Texte source:
+ + + + + + +
Kazerm, d’Olivier
Sillig
A la
suite d’un déluge universel, l’habitat des humains et des
bêtes n’est plus qu’une immense étendue de boue visqueuse,
infiltrée par des épanchements d’hydrocarbures, où ne surnagent que des
cadavres disloqués et des débris d’objets, de véhicules, de machines.
Sept personnes, poussées par la faim et encore plus par la soif, quittent le
bâtiment où elles avaient trouvé refuge et entreprennent de se déplacer, sans
but précis. Six hommes et une femme, presque tous réunis seulement par le
hasard. La plupart sont pourvus de connaissances scientifiques ou techniques,
tous sont plutôt jeunes et en bonne santé, mais on s’aperçoit vite
qu’il leur manque quelque chose pour donner un sens à leur errance dans
ce monde hostile : la volonté de coopérer, de s’entraider, de
reconstituer une communauté de vie.
Ils
marchent sans savoir où ils vont, sous une couche de nuages de plomb qui
cache en permanence le ciel et le soleil – sauf quand une nuit se
produit une éphémère déchirure où étincelle une unique étoile, vite disparue.
+ + + + + + +
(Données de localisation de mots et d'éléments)
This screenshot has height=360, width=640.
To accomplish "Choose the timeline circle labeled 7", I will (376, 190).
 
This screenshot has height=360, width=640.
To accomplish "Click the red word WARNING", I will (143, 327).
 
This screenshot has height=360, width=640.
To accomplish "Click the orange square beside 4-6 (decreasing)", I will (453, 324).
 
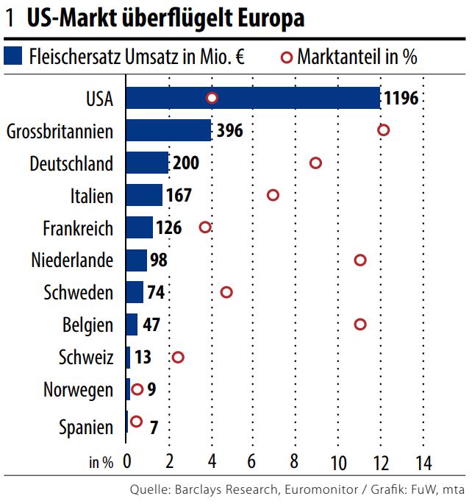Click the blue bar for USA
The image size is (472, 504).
click(253, 98)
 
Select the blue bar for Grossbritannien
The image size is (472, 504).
click(168, 130)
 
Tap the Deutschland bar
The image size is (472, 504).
click(147, 163)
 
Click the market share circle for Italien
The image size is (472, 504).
click(273, 195)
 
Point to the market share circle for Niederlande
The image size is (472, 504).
click(360, 260)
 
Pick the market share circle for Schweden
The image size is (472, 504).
click(226, 292)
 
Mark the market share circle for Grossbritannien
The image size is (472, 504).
click(383, 130)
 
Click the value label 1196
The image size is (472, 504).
click(401, 99)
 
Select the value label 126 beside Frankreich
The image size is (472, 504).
click(169, 228)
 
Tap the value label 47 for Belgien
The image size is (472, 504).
click(151, 324)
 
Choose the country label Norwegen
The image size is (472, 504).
click(78, 390)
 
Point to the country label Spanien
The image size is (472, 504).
click(85, 427)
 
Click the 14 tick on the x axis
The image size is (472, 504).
click(423, 463)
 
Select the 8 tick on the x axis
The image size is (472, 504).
click(294, 463)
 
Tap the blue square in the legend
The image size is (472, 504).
click(14, 57)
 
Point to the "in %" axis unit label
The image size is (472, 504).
click(101, 463)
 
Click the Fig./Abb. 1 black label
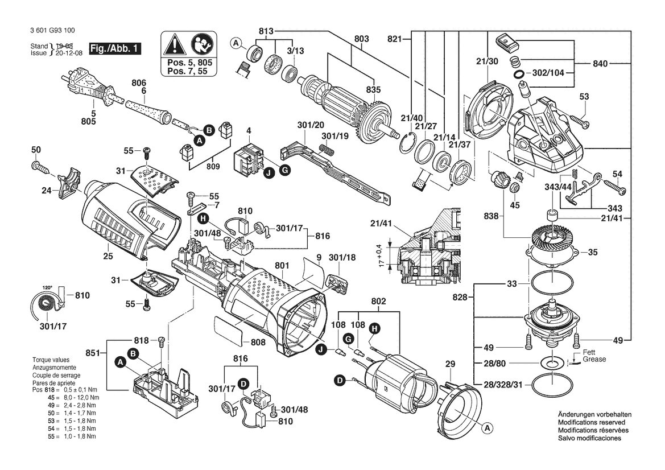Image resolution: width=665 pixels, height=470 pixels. [114, 48]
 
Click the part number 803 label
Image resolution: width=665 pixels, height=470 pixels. [361, 39]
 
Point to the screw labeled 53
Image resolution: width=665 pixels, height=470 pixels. [580, 121]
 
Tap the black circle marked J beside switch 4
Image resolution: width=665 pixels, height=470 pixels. [267, 173]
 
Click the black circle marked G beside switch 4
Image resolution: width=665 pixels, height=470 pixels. [285, 171]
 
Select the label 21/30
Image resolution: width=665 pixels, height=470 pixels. [487, 61]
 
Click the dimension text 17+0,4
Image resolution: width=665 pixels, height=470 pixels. [382, 255]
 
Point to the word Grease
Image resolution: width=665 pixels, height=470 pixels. [594, 359]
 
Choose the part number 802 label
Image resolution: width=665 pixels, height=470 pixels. [378, 301]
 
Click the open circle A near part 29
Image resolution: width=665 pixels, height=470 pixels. [488, 428]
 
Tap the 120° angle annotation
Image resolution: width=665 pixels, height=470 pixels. [47, 287]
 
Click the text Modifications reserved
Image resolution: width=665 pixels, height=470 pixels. [592, 423]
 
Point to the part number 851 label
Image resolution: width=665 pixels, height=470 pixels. [93, 353]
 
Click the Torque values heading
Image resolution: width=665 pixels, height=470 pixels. [51, 360]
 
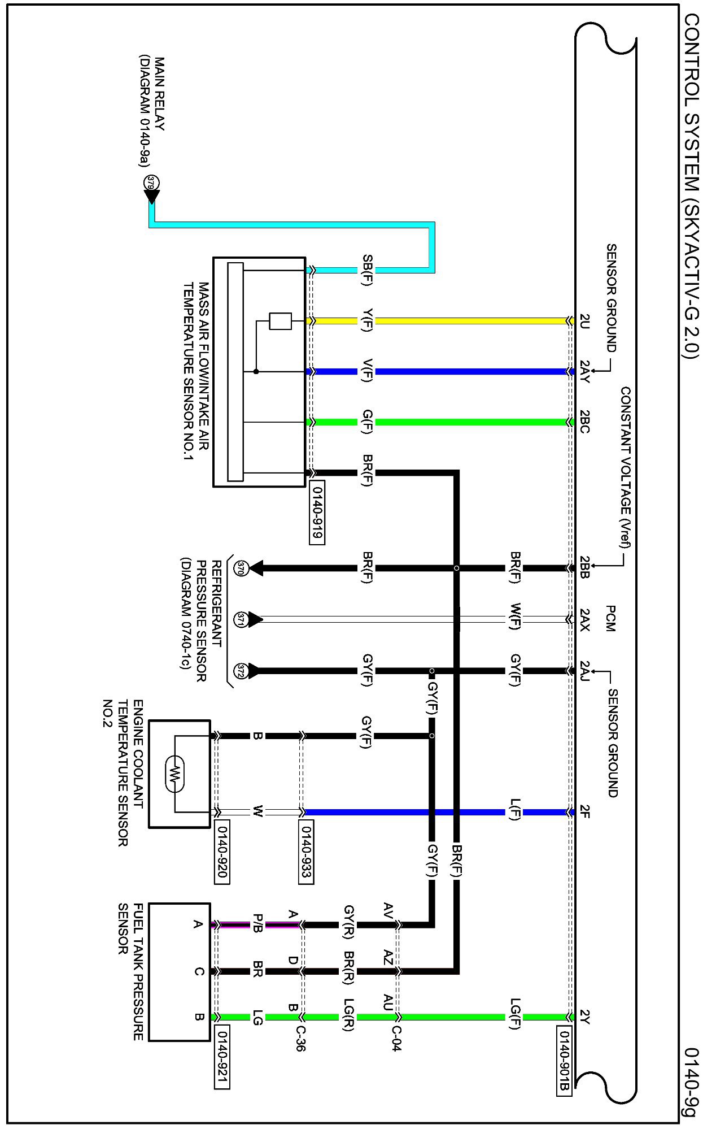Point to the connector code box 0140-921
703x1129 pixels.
tap(222, 1056)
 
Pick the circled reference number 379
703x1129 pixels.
tap(151, 182)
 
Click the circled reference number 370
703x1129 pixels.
tap(241, 568)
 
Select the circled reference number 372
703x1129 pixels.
tap(241, 671)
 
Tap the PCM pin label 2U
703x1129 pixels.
tap(584, 321)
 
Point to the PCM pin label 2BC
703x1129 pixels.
tap(584, 422)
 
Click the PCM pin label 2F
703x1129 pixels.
tap(584, 813)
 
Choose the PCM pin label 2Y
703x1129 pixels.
tap(584, 1017)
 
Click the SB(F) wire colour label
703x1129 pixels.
tap(367, 271)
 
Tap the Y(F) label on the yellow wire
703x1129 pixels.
tap(367, 321)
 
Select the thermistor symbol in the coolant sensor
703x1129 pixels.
tap(176, 772)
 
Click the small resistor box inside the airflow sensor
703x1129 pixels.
tap(280, 321)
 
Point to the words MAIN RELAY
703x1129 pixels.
tap(159, 94)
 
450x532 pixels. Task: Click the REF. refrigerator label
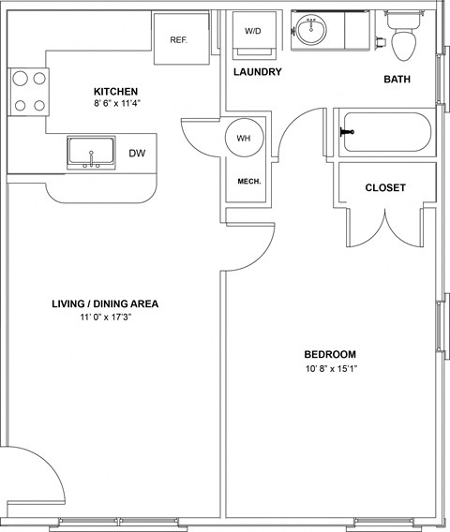(179, 40)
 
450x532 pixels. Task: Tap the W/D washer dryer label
(253, 31)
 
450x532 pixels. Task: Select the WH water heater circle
(244, 138)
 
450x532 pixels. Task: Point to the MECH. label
(249, 182)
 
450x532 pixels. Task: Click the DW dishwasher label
(137, 154)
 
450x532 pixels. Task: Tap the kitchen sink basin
(91, 151)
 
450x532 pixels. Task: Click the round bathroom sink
(310, 29)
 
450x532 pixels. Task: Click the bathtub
(387, 132)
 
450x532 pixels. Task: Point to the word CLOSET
(385, 187)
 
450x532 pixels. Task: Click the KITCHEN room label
(116, 92)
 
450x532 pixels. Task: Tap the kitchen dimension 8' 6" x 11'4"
(117, 103)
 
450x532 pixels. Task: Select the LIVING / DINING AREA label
(105, 303)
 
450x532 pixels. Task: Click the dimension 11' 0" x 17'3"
(106, 318)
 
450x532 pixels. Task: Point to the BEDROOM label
(330, 355)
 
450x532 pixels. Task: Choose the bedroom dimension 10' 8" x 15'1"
(332, 368)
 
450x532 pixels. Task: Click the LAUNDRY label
(258, 72)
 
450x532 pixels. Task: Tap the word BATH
(397, 79)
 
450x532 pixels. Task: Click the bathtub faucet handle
(347, 132)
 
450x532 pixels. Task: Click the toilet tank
(403, 20)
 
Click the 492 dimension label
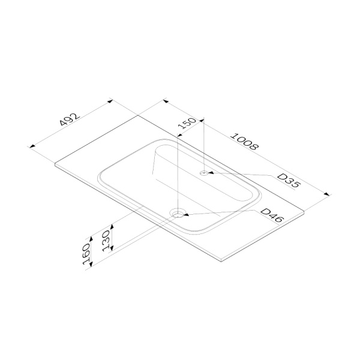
+ + + + + + +
Exercice bref:
Dans l'extrait consacré à Kazerm, recopiez le passage qui débute aux mots « Sept personnes, poussées » et s'achève après « communauté de vie. », en substituant « périple » à « errance ». Veuillez vous appuyer exclusivement sur l'extrait.

Solution proposée:
Sept personnes, poussées par la faim et encore plus par la soif, quittent le
bâtiment où elles avaient trouvé refuge et entreprennent de se déplacer, sans
but précis. Six hommes et une femme, presque tous réunis seulement par le
hasard. La plupart sont pourvus de connaissances scientifiques ou techniques,
tous sont plutôt jeunes et en bonne santé, mais on s’aperçoit vite
qu’il leur manque quelque chose pour donner un sens à leur périple dans
ce monde hostile : la volonté de coopérer, de s’entraider, de
reconstituer une communauté de vie.